### Document passage:
┌────────
Fake miniatures depicting Islamic science are now found in the most august of libraries, museums, and history books
Monday, September 24, 2018
Jihad Watch : The achievements of Islamic scientists are widely touted in the West
today.
Many people have pointed out that much of this is trumped-up,
with the innovations of dhimmi Jews and Christians living in Islamic
societies being touted as achievements of Islam, and with some supposed
Islamic achievements simply being fabricated. This article reveals that
this fabrication is actually an entire industry, and has fooled
reputable authorities all over the West, so avid is today’s
establishment Left to make people think well of Islam and not be
concerned about jihad and Islamization.
└────────
### Listed records:
┌────────
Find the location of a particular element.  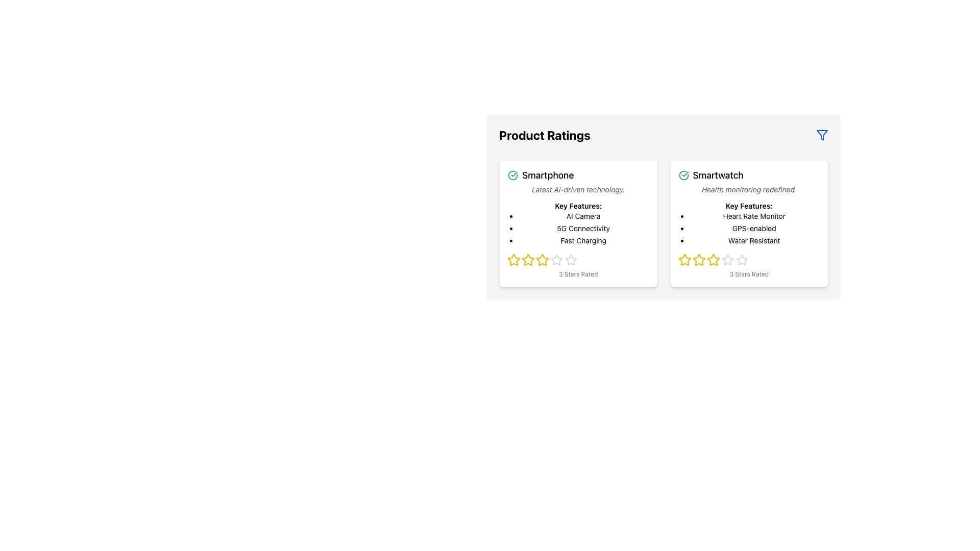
└────────
┌────────
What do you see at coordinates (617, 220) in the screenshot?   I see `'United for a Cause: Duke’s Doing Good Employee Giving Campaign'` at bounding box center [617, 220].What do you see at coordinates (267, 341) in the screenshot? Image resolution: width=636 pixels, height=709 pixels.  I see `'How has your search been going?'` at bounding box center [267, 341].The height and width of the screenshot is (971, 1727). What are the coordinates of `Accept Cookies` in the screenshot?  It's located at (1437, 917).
└────────
### Direction A:
In the passage on fake miniatures of Islamic science, what does the article say the fabrication actually is?
### Direction B:
Continue the passage about fake miniatures of Islamic science from its last sentence.

### Right answer A:
An entire industry that has fooled reputable authorities all over the West.

### Right answer B:
“Forging Islamic science: Fake miniatures depicting Islamic science
have found their way into the most august of libraries and history
books. How?” by Nir Shafir, Aeon, September 11, 2018 (thanks to the Geller Report): As I prepared to teach my class ‘Science and Islam’ last
spring, I noticed something peculiar about the book I was about to
assign to my students. It wasn’t the text – a wonderful translation of a
medieval Arabic encyclopaedia – but the cover. Its illustration showed
scholars in turbans and medieval Middle Eastern dress, examining the
starry sky through telescopes. The miniature purported to be from the
premodern Middle East, but something was off.
Besides the colours being a bit too vivid, and the brushstrokes a
little too clean, what perturbed me were the telescopes. The telescope
was known in the Middle East after Galileo developed it in the 17th
century, but almost no illustrations or miniatures ever depicted such an
object. When I tracked down the full image, two more figures emerged:
one also looking through a telescope, while the other jotted down notes
while his hand spun a globe – another instrument that was rarely drawn.
The starkest contradiction, however, was the quill in the fourth
figure’s hand. Middle Eastern scholars had always used reed pens to
write. By now there was no denying it: the cover illustration was a
modern-day forgery, masquerading as a medieval illustration. The fake miniature depicting Muslim astronomers is far from an
isolated case. One popular image floating around Facebook and Pinterest
has worm-like demons cavorting inside a molar.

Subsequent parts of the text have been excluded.